Exercise aim: Copy out each line of the listing below that contains the word "Join".

Records:
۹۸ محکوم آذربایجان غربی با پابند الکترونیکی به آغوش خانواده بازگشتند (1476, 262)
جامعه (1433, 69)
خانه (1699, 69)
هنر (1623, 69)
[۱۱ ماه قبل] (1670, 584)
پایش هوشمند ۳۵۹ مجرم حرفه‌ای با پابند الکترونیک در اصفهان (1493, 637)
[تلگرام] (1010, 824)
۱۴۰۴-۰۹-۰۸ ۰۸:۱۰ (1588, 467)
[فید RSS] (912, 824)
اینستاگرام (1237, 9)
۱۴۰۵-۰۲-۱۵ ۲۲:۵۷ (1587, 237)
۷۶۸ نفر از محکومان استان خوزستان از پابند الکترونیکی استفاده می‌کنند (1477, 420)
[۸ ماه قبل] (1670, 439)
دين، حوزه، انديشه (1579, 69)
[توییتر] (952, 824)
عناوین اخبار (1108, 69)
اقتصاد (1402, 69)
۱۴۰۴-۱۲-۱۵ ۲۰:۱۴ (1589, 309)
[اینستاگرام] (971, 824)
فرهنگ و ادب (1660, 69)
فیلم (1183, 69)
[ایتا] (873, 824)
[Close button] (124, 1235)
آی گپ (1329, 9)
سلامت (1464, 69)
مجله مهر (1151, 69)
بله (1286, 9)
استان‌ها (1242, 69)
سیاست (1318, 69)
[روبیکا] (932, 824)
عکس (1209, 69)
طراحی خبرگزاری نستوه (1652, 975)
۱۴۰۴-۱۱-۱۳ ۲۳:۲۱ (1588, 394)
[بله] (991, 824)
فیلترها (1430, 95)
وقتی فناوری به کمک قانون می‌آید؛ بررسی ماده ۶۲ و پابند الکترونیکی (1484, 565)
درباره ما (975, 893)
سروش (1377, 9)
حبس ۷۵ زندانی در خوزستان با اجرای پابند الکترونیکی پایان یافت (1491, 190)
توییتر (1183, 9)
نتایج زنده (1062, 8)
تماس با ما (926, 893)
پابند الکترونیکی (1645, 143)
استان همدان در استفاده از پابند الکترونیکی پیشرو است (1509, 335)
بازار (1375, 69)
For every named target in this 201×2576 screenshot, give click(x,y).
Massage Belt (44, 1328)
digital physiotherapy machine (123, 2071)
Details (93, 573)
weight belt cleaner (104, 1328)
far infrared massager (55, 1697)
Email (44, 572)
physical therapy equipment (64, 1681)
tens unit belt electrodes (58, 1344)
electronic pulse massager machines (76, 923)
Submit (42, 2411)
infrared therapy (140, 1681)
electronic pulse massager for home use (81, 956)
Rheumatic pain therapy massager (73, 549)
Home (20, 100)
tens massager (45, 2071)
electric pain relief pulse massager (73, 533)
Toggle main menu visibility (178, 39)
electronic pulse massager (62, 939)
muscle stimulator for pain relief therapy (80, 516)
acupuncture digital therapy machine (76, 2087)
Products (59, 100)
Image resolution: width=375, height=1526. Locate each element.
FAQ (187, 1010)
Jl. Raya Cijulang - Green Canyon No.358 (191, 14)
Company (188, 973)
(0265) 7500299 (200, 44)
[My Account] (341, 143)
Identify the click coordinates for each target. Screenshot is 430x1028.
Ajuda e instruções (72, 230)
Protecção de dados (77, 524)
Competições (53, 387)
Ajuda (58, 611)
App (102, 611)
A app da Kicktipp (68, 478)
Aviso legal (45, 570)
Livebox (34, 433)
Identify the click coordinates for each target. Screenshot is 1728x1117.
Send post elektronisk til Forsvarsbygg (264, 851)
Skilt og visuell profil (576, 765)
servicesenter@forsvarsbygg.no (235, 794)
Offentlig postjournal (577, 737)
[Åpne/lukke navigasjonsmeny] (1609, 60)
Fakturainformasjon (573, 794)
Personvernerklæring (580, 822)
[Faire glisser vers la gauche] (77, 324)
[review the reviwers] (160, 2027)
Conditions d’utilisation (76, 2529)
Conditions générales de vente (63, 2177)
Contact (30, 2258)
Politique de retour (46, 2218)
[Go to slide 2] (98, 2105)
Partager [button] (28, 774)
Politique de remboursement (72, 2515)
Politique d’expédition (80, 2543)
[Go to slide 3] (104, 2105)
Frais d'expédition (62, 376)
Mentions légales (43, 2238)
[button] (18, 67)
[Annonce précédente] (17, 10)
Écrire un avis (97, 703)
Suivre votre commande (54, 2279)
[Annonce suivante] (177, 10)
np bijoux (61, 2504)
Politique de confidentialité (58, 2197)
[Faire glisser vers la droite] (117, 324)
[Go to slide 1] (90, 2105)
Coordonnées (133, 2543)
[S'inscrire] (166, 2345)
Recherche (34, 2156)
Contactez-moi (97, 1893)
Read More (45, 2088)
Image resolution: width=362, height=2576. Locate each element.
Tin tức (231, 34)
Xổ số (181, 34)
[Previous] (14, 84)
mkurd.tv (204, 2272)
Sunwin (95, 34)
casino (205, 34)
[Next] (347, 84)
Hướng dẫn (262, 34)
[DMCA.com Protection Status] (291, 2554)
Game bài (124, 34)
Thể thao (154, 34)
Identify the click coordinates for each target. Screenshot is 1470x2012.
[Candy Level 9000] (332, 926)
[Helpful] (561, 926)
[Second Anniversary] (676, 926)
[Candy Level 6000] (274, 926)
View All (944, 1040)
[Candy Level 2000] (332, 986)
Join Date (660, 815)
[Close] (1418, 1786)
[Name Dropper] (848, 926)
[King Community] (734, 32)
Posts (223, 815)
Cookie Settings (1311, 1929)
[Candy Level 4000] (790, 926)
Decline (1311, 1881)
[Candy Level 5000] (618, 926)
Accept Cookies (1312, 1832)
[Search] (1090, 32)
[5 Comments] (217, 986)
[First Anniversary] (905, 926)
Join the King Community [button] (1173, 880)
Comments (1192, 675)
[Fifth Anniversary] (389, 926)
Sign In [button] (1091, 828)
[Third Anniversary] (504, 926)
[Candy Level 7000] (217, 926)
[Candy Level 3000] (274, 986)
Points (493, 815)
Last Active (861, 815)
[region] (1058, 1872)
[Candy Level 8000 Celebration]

Answer:
Join Date (660, 815)
Join the King Community [button] (1173, 880)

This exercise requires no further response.